2) LIQUIDATE. Sell the collection off in its entirety or piece by piece, and close the business down. The absolute worst-case scenario, but one I may have to face.
3) SURVIVE AND THRIVE. The hardest one to achieve, considering my ever-depleting well of energy, sanity and enthusiasm, not to mention complete lack of capital. Things would need to change and a lot of cash would need to be raised. Drop by the store and BUY or RENT SOMETHING. Just come to us for one week, even if it’s for a token rental from our relatively miniscule selection. Even if we are inherently creatures of comfort and habit, please step outside your comfort zone for one moment, jump on a bus and pay us a visit. You can stop us from going under by choosing to spend your money with us.

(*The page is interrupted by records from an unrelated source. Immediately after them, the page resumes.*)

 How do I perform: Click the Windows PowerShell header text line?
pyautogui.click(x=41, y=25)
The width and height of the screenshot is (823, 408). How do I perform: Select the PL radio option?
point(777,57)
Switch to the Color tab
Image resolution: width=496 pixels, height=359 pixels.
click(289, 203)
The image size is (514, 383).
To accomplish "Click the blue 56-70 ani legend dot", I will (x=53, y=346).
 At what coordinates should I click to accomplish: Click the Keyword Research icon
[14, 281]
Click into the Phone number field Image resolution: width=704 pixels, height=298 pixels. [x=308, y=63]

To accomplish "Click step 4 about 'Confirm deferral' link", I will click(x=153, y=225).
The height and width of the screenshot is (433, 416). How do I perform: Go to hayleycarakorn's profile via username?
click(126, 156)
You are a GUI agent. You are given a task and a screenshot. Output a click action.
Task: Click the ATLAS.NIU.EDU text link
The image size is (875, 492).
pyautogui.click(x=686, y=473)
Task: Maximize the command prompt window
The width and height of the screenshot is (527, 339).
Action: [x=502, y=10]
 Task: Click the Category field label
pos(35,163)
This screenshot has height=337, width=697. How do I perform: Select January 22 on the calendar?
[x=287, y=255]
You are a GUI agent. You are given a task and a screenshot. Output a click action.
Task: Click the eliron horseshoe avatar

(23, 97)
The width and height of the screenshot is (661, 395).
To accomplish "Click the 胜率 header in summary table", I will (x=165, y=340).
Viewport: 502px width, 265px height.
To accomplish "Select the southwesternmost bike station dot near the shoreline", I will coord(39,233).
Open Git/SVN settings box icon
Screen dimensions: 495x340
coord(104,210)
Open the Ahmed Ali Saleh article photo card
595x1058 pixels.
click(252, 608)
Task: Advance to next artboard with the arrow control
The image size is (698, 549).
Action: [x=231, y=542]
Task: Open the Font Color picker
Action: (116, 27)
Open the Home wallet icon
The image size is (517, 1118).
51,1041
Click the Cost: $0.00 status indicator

IF EVERYONE RENTED $10 WORTH OF MOVIES OR BOUGHT a $10 MOVIE OR POSTER BEFORE THE END OF MARCH, WE HAVE A FIGHTING CHANCE OF SURVIVAL. Aren’t you tired of the Brisbane Lament: “I used to really like that place.” We all pay lip service to indie ventures yet spend our money elsewhere. You can reverse the process of independent stores going out of business by supporting them financially.
VOTE WITH YOUR WALLET: do I choose to spend my money at an independently owned store, or am I happy to see my money go to making big business so big it crushes small business in the process? Spend a little cash with us in the next few weeks, and see what difference it makes. Put credit on your account. Even $20 to use down the track whenever you feel the pinch. Or buy credit on someone else’s account, just to say you love them! Adapt and survive. That seems to be the message coming through loud and clear: embrace the DVD explosion. Most emails lament our situation, yet acknowledge the need to transform the business to meet changing economic and cultural patterns. Long-term plans seem to indicate keeping rare VHS titles on the shelves while expanding the selection of quality DVD titles the chain stores neglect. We will still be a niche store catering to a niche market, but potentially capturing a considerable share of that market.
Time to think laterally... Sponsor a New Release DVD. Buy a title from the “SAVE TRASH VIDEO” lists at Avid Reader in Boundary St and JB Hi Fi in Adelaide St (available from Monday onwards), and donate it to the store. We will then give you the equivalent of the receipt in free rentals (plus you get to watch the movie first!), AND list your name on the front cover. You can be a part of Trash history!
Donate your unwatched DVDs and VHS to Trash. Most people watch a movie twice, three times? One customer has even lent us over 60 of his DVDs for an indefinite period - that means over $800 we didnt have to spend on new (and good!) rental stock - in return for free rentals. Owe us money in overdue fees? Please pay all, or even some of the amount. I'm sure we will be grateful as hell and offer to wipe the excess. Or (and this is a simple one), bring those non-returned DVDs back!!!
Donate cash. The time for pride is over. We have put a donation box on the counter, 'cos at this point, every silver coin helps. Loan us some small amount, say $500 or $1000. We will pay it back in six months or a year, or when we can afford to. That way we can plow even more capital into buying new DVD stock. Meanwhile you can enjoy the luxury of free rentals for the period of the loan. Or just write off the amount and call it a gift, its up to you.
We will keep listening to good ideas, get marketing advice. Help us devise a workable advertising campaign. And above all, keep getting the word out that indie stores need your ongoing support.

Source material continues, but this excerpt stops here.